● Directions for this task
Put the records from the line containing "1088 Budapest, Rákóczi út 21. (311, 52)" through the end of the records into a Markdown table with the columns "Row" (a running number) and "Entry" (the line itself), leaving out blank lines.

Entries on finding words and elements
·····
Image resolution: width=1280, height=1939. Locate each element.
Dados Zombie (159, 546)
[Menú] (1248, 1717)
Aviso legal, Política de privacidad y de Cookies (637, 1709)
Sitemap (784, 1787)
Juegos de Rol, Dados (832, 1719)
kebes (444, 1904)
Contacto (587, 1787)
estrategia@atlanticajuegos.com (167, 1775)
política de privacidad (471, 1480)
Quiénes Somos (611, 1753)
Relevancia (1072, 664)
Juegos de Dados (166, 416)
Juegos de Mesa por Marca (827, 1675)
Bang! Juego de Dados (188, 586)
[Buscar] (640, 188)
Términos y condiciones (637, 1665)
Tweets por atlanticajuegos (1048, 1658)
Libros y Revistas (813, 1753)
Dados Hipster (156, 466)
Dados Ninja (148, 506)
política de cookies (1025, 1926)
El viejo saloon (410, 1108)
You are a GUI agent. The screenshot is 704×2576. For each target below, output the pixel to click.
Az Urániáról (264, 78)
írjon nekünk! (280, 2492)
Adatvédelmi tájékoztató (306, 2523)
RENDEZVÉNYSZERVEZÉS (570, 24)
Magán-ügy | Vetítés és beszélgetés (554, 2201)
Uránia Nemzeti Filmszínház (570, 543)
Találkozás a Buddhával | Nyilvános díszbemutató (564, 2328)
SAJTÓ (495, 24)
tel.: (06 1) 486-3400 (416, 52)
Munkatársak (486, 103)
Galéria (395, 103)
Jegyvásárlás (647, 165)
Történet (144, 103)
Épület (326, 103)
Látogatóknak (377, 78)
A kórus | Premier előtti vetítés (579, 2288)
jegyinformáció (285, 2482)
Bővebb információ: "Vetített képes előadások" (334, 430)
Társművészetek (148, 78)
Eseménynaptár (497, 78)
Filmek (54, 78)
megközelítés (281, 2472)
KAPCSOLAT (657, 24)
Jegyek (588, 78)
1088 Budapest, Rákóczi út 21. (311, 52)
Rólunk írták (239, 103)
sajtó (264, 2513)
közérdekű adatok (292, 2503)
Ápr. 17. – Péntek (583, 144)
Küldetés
·····
● Finished answer
| Row | Entry |
|---|---|
| 1 | 1088 Budapest, Rákóczi út 21. (311, 52) |
| 2 | Rólunk írták (239, 103) |
| 3 | sajtó (264, 2513) |
| 4 | közérdekű adatok (292, 2503) |
| 5 | Ápr. 17. – Péntek (583, 144) |
| 6 | Küldetés |